The Cardinals have allowed 38 runs in their five straight losses. With no Chris Duncan, no Scott Rolen, a slumping Ankiel and a .243-hitting Jim Edmonds providing the support for Albert Pujols, they're in no position to win a shootout with anyone.
Jeff Francis, Rockies
The Rockies are hanging around the fringe of the NL wild-card race despite season-ending injuries to starters Aaron Cook, Jason Hirsh and Rodrigo Lopez. And anytime you're handing the ball to Jorge Julio with a game on the line, that can't be considered a good thing.
Francis has become the Rocky Mountain version of Hamels -- a young lefty who's assumed the role of staff ace without an overpowering fastball. He has three starts remaining, and for the Rockies to have a prayer, they had better win them all.
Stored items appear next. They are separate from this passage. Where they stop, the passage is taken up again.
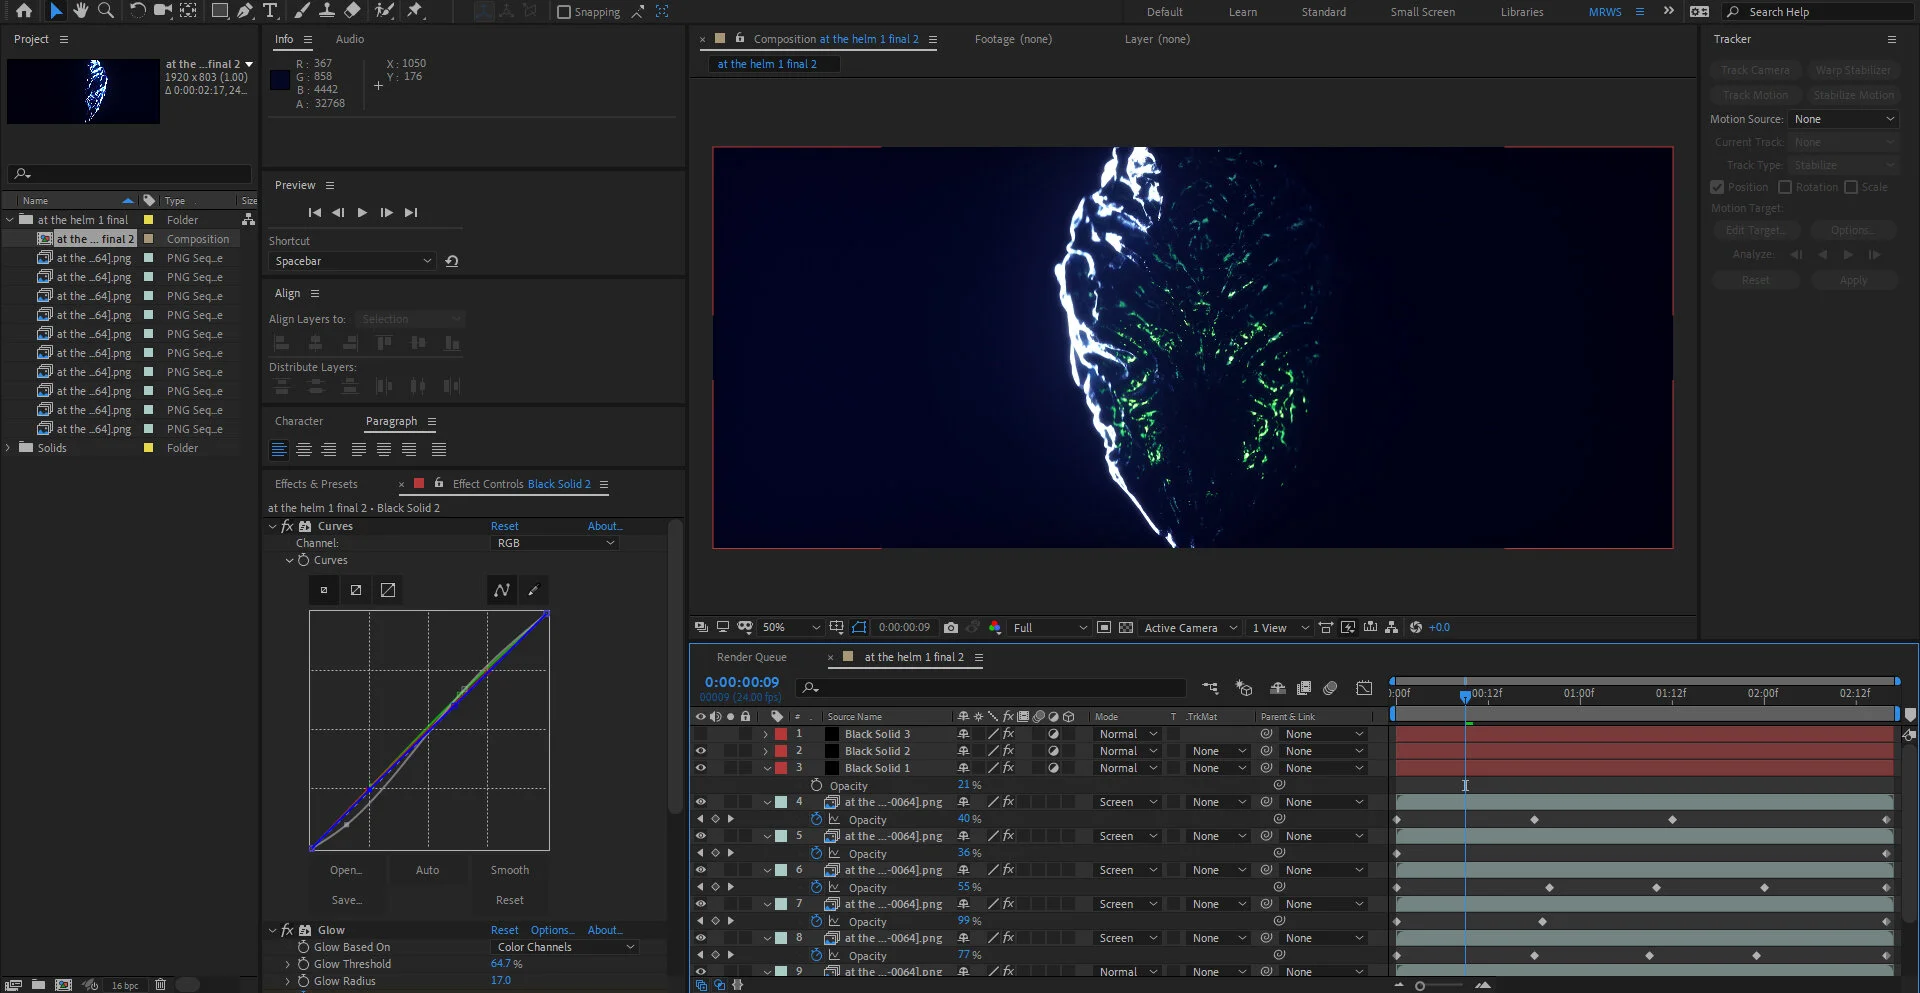The height and width of the screenshot is (993, 1920).
Task: Enable the Snapping checkbox
Action: pos(564,12)
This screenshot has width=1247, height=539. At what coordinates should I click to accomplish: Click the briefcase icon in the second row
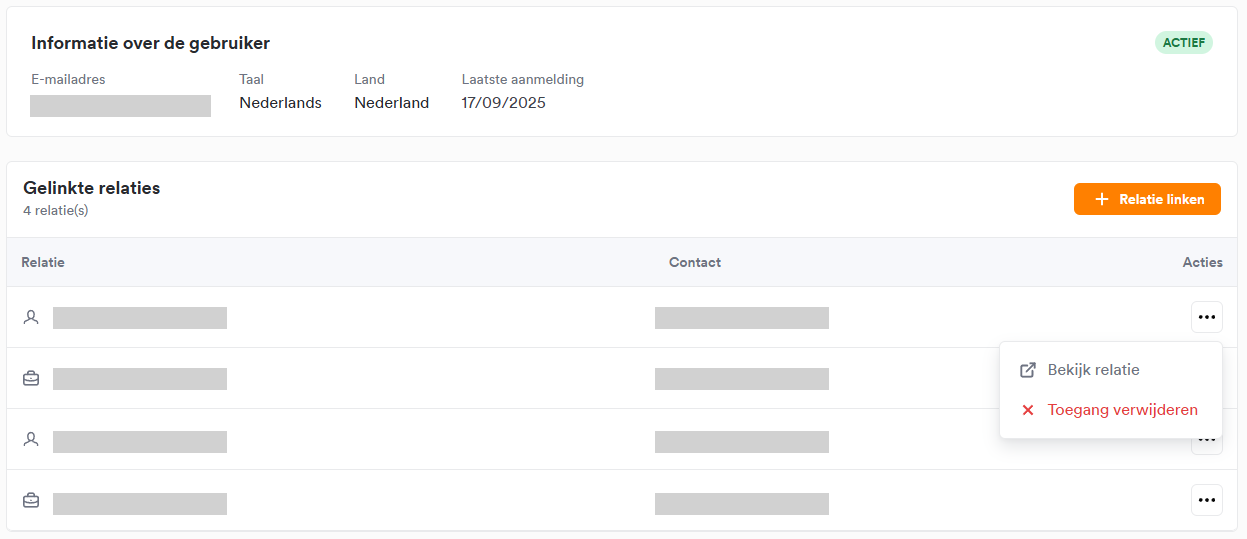pyautogui.click(x=31, y=378)
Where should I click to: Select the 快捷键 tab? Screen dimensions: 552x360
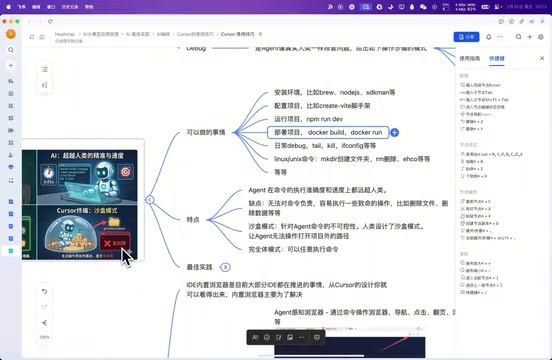click(497, 58)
"I like [Francis] a lot," said a West Coast scout. "He misses bats and he has a real feel for changing speeds. He looks like he's 12 years old, but he's very poised."
Gary Sheffield, Tigers
If Cleveland goes 9-8 the rest of the way, Detroit needs to finish 15-1 to force a first-place tie in the AL Central. If the Yankees play .500 ball down the stretch, the Tigers have to go 12-4 to tie for the wild card. In short, the math looks grim for Jim Leyland's team.
On the bright side, at least the Tigers are in better shape than Seattle.
How important is Sheffield to Detroit? The Tigers were 60-43 and leading the division when Sheffield received a cortisone shot in his right shoulder on July 28. Sheffield hit .185 with one homer in 54 at-bats in August, and when he returned from a stay on the disabled list last week, Detroit was 75-65 and six games behind Cleveland.
Even with an arthritic shoulder that prevents him from driving the ball with his usual authority, Sheffield changes the look and feel of Detroit's lineup with his presence. Case in point: His ninth-inning walk to load the bases and set up Magglio Ordonez's dramatic hit in a 5-4 comeback victory over Toronto on Monday.
Even better news: Sheffield broke an 0-for-25 slump with a single in a 4-1 win over Texas on Tuesday. But whatever boost he provides, it's almost surely too late for the Tigers.